Image source: Getty Images.

That is why larger, diversified energy companies, like integrated energy giant TotalEnergies -- which does everything from produce oil to refine it -- are likely to be a better fit for most investors than small wildcatters that only produce oil and natural gas. It's also why a company like Enbridge, which charges tolls for the use of its midstream energy infrastructure assets, is a good call, since energy prices are less important than energy demand in the midstream space.

But there's another important current running through the energy sector today, and that's the broad global shift toward clean energy. To be fair, this isn't as big a near-term threat as many might believe by looking at the headlines. Energy transitions take decades to complete, so oil and natural gas are likely to remain vital to the global energy market for a long time into the future. However, if you are a long-term investor, you should probably be starting to think about the issue right now.

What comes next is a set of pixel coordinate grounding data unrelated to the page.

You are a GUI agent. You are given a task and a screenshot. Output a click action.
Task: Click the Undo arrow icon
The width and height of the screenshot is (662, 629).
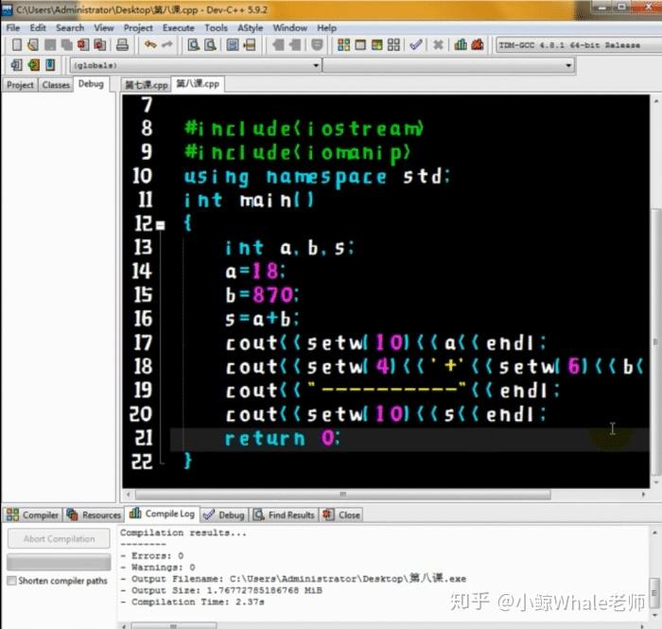pos(149,44)
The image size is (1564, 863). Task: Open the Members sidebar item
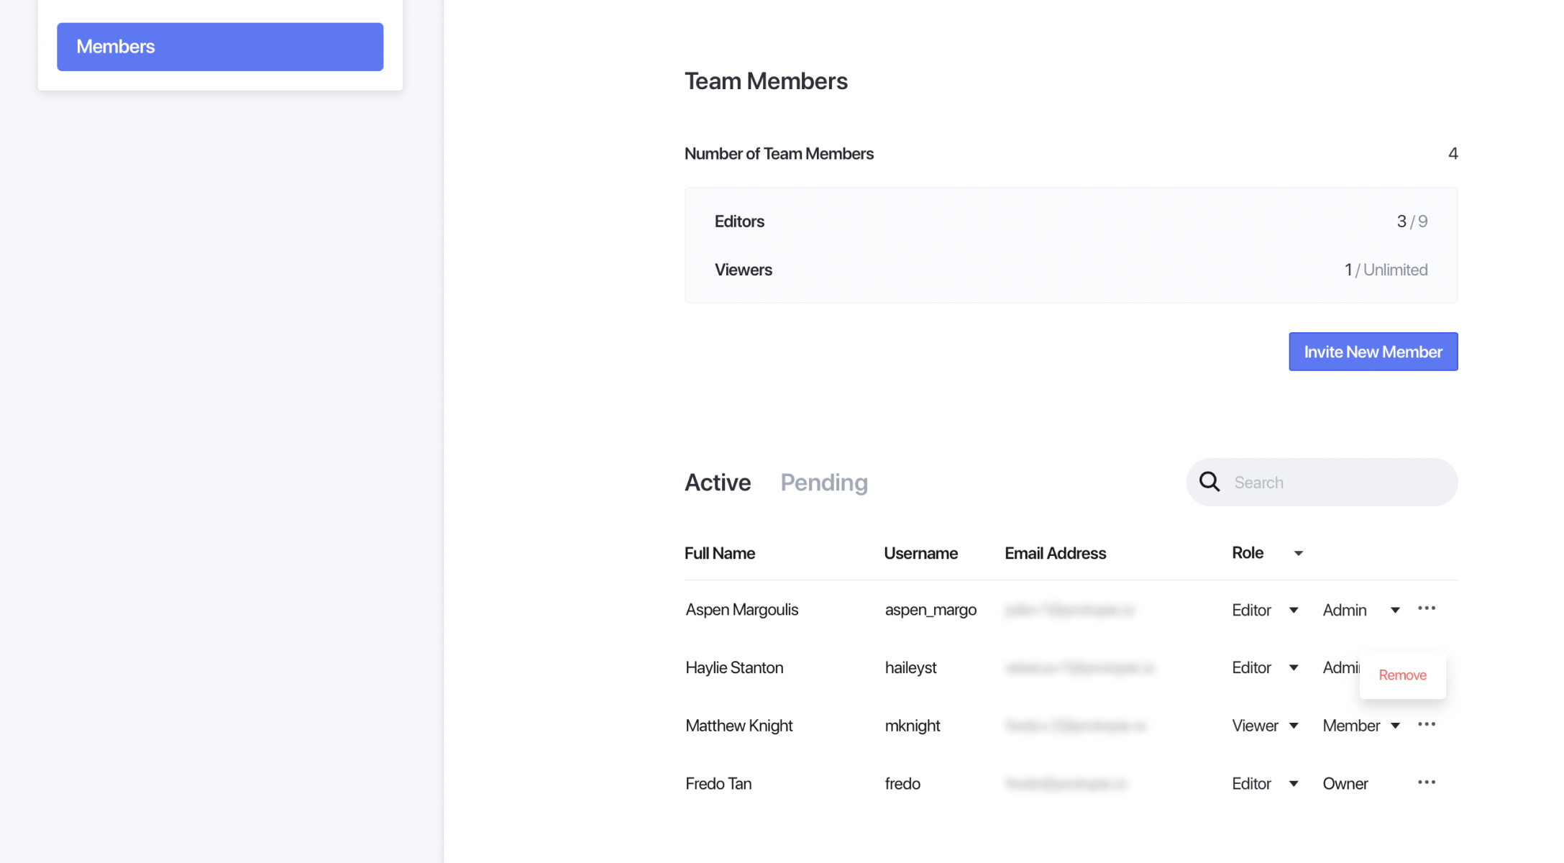point(220,47)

The best of today and tomorrow

TotalEnergies, for example, has laid out a plan, and is acting on it, to materially increase its exposure to clean energy. It is looking to triple the size of this division over the decade ending in 2030. By that point it is projected to be roughly 15% of the company's business. And, unlike peers BP and Shell, which have put out similar clean-energy plans, TotalEnergies made this pledge without announcing a dividend cut. Put simply, the Board knows exactly how important the dividend is to shareholders, and plans to reward them for sticking around even as the company changes with the world around it.

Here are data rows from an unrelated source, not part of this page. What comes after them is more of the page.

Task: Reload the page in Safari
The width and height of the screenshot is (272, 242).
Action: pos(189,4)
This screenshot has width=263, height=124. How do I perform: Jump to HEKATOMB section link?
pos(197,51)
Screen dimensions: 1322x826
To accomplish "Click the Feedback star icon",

Enbridge doesn't have a set goal on the clean energy front, but it is clearly preparing for a different future. For example, it is putting more capital investment into natural gas, which is considered a transition fuel, than oil. And it is investing heavily in clean energy, a division that only makes up around 4% of earnings before interest, taxes, depreciation, and amortization (EBITDA) today. Putting a number on that, clean energy is slated to get roughly 30% of the company's capital spending despite its diminutive contribution to the overall business. Enbridge has also increased its dividend for 27 consecutive years.

The cash is flowing

Ultimately, both TotalEnergies and Enbridge benefit from today's high energy prices and still-strong demand, even as they prepare for a different tomorrow. On the income front, meanwhile, TotalEnergies is offering a peer-leading dividend yield of roughly 5.5%. Enbridge's yield is a similarly impressive 6.4% or so. Both companies are foreign, so foreign taxes have to be paid and the actual dollar value of the dividends will fluctuate along with exchange rates. However, if you are looking for high-yield energy companies that you can comfortably own for the long term, this pair should definitely be on your short list.